AutoGrid: Create automatic grids to use for block processing of...
In Bioconductor/DelayedArray: A unified framework for working transparently with on-disk and in-memory array-like datasets
AutoGrid R Documentation
Create automatic grids to use for block processing
of array-like objects
Description
We provide various utility functions to create grids that can be used
for block processing of array-like objects:
-
defaultAutoGrid() is the default automatic grid maker.
It creates a grid that is suitable for block processing of the
array-like object passed to it.
-
rowAutoGrid() and colAutoGrid() are more specialized
automatic grid makers, for the 2-dimensional case.
They can be used to create a grid where the blocks are made of
full rows or full columns, respectively.
-
defaultSinkAutoGrid() is a specialized version of
defaultAutoGrid() for creating a grid that is suitable
for writing to a RealizationSink derivative while walking
on it.
Usage
defaultAutoGrid(x, block.length=NULL, chunk.grid=NULL, block.shape=NULL)
## Two specialized "automatic grid makers" for the 2-dimensional case:
rowAutoGrid(x, nrow=NULL, block.length=NULL)
colAutoGrid(x, ncol=NULL, block.length=NULL)
## Replace default automatic grid maker with user-defined one:
getAutoGridMaker()
setAutoGridMaker(GRIDMAKER="defaultAutoGrid")
## A specialized version of defaultAutoGrid() to create an automatic
## grid on a RealizationSink derivative:
defaultSinkAutoGrid(sink, block.length=NULL, chunk.grid=NULL)
Arguments
x
An array-like or matrix-like object for defaultAutoGrid.
A matrix-like object for rowAutoGrid and colAutoGrid.
block.length
The length of the blocks i.e. the number of array elements per block.
By default the automatic block length (returned by
getAutoBlockLength(type(x)), or getAutoBlockLength(type(sink))
in the case of defaultSinkAutoGrid()) is used.
Depending on how much memory is available on your machine, you might
want to increase (or decrease) the automatic block length by adjusting
the automatic block size with setAutoBlockSize().
chunk.grid
The grid of physical chunks.
By default chunkGrid(x) (or chunkGrid(sink)
in the case of defaultSinkAutoGrid()) is used.
block.shape
A string specifying the shape of the blocks.
See makeCappedVolumeBox for a description of the
supported shapes.
By default getAutoBlockShape() is used.
nrow
The number of rows of the blocks. The bottommost blocks might have less.
See examples below.
ncol
The number of columns of the blocks. The rightmost blocks might have less.
See examples below.
GRIDMAKER
The function to use as automatic grid maker, that is, the
function that will be used by blockApply() and
blockReduce() to make a grid when no grid is supplied
via their grid argument.
The function will be called on array-like object x and must
return an ArrayGrid object, say grid, that
is compatible with x i.e. such that refdim(grid) is
identical to dim(x).

Written request 1:
Answer each question using the AutoGrid documentation.
(a) What default value does setAutoGridMaker() give to GRIDMAKER?
(b) Which function supplies the default for block.shape?
(c) Which blocks might have fewer rows than the value of nrow?
Written request 2: List every argument that the AutoGrid documentation describes under its "Arguments" heading.
Written request 3: Copy the AutoGrid documentation word for word from "## A specialized" up to and including "object for defaultAutoGrid.".
The listing is not required for any of the work here.

Provided data:
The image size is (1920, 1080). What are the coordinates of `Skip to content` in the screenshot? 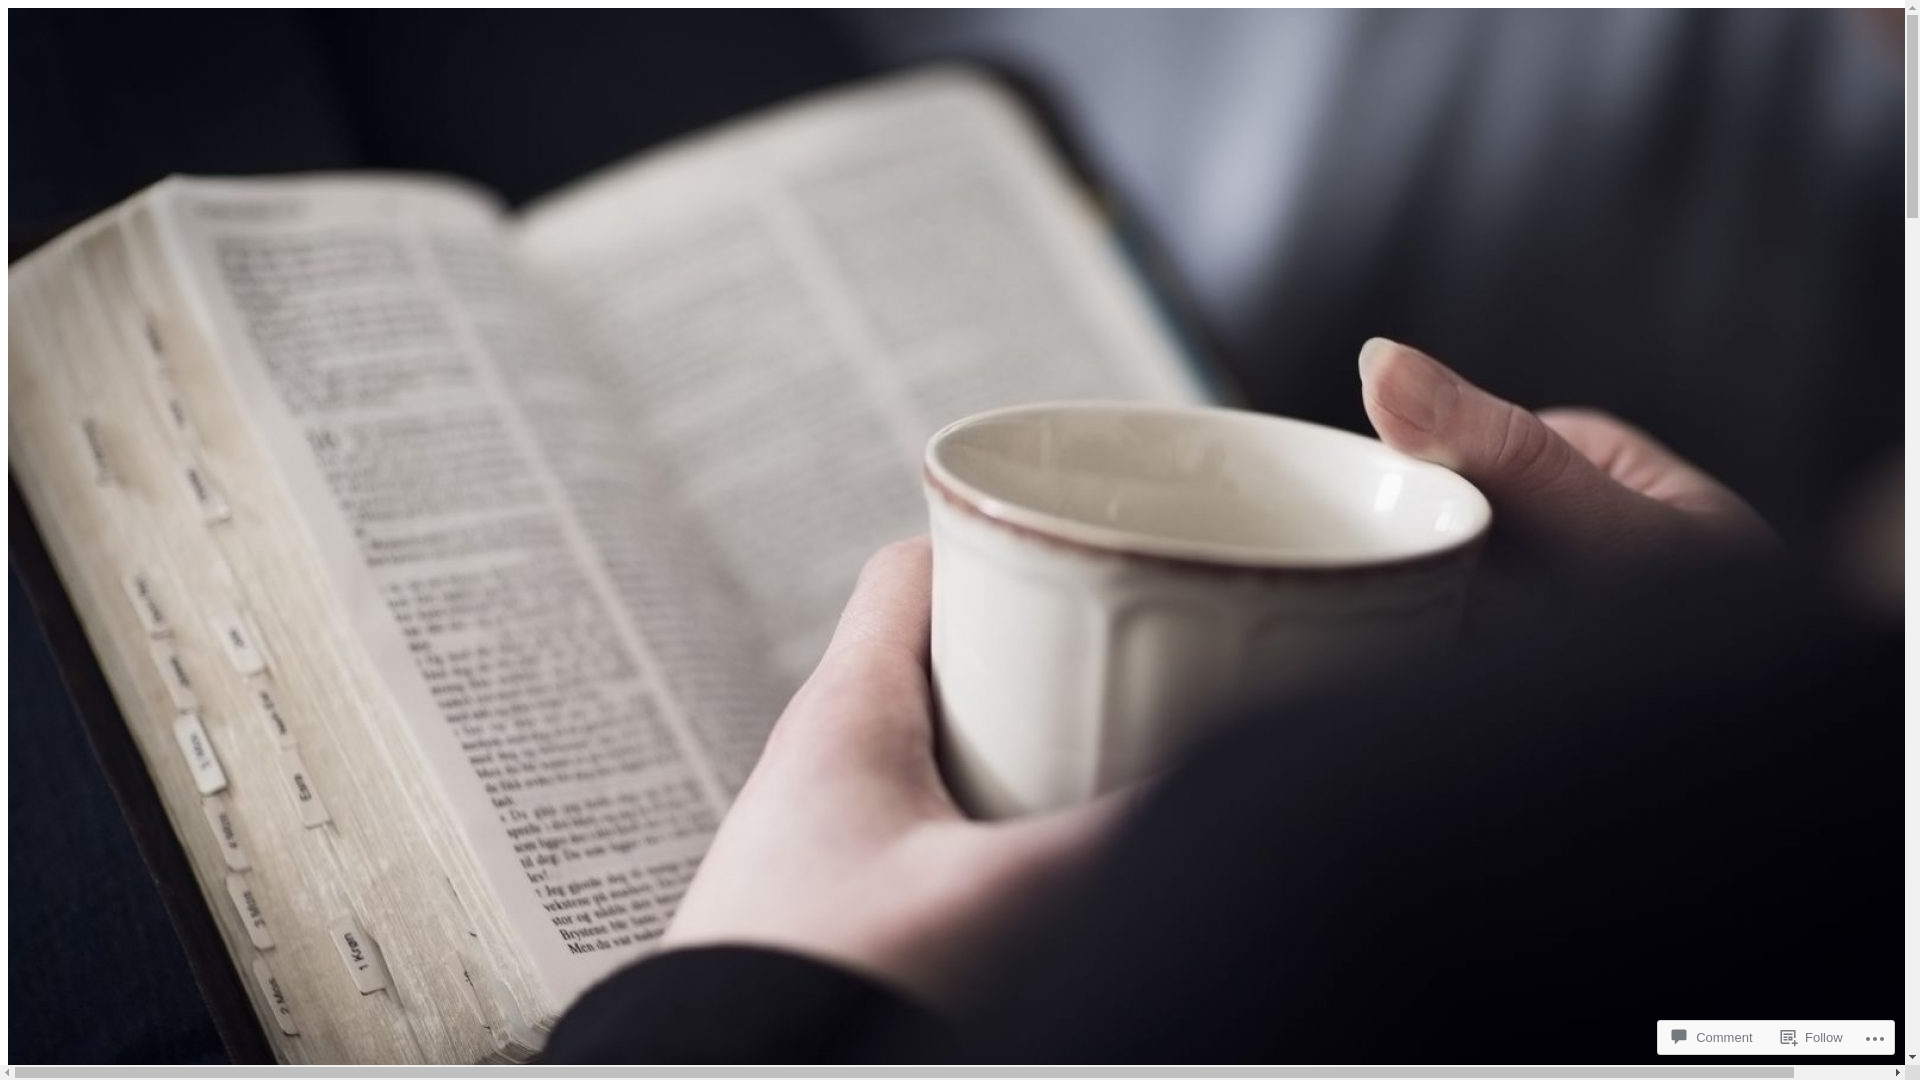 It's located at (8, 8).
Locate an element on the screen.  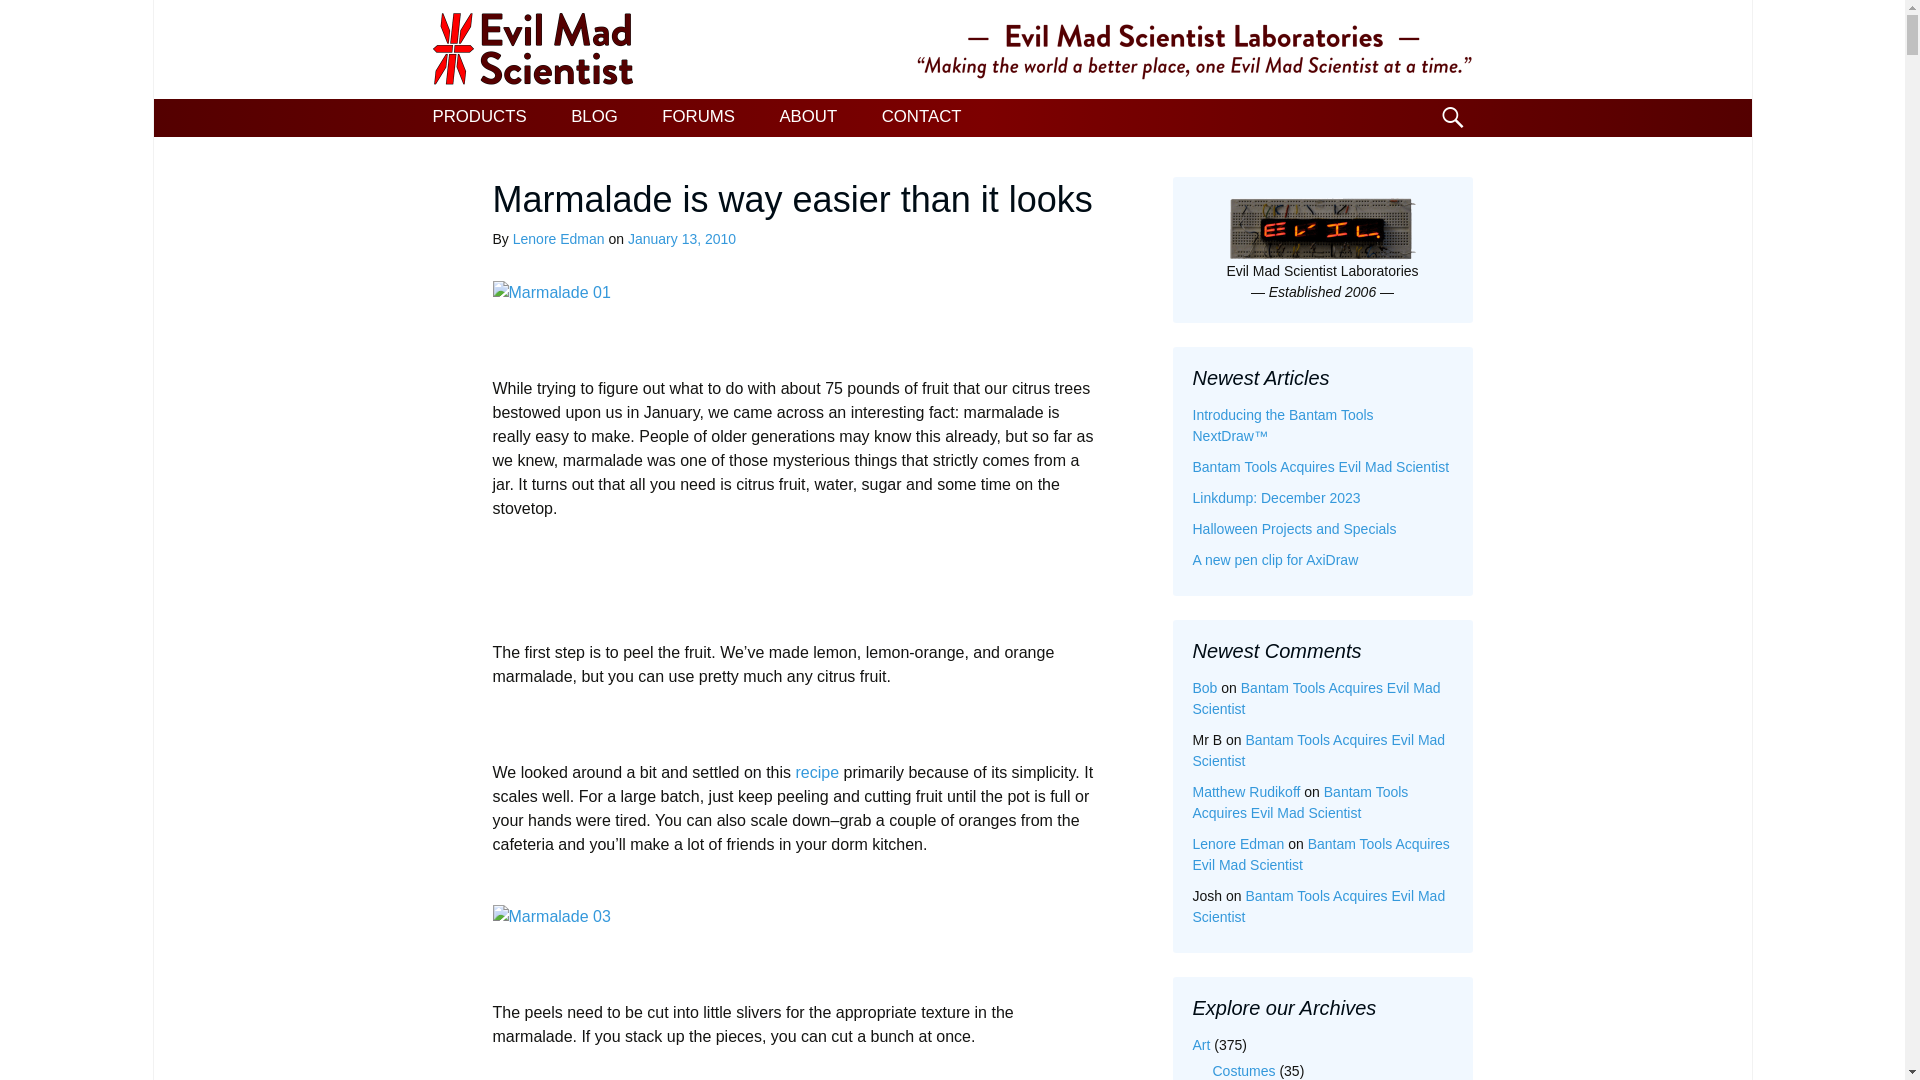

Exercise output 1:
(a) "defaultAutoGrid"
(b) getAutoBlockShape()
(c) The bottommost blocks

Exercise output 2:
x
block.length
chunk.grid
block.shape
nrow
ncol
GRIDMAKER

Exercise output 3:
## A specialized version of defaultAutoGrid() to create an automatic
## grid on a RealizationSink derivative:
defaultSinkAutoGrid(sink, block.length=NULL, chunk.grid=NULL)
Arguments
x
An array-like or matrix-like object for defaultAutoGrid.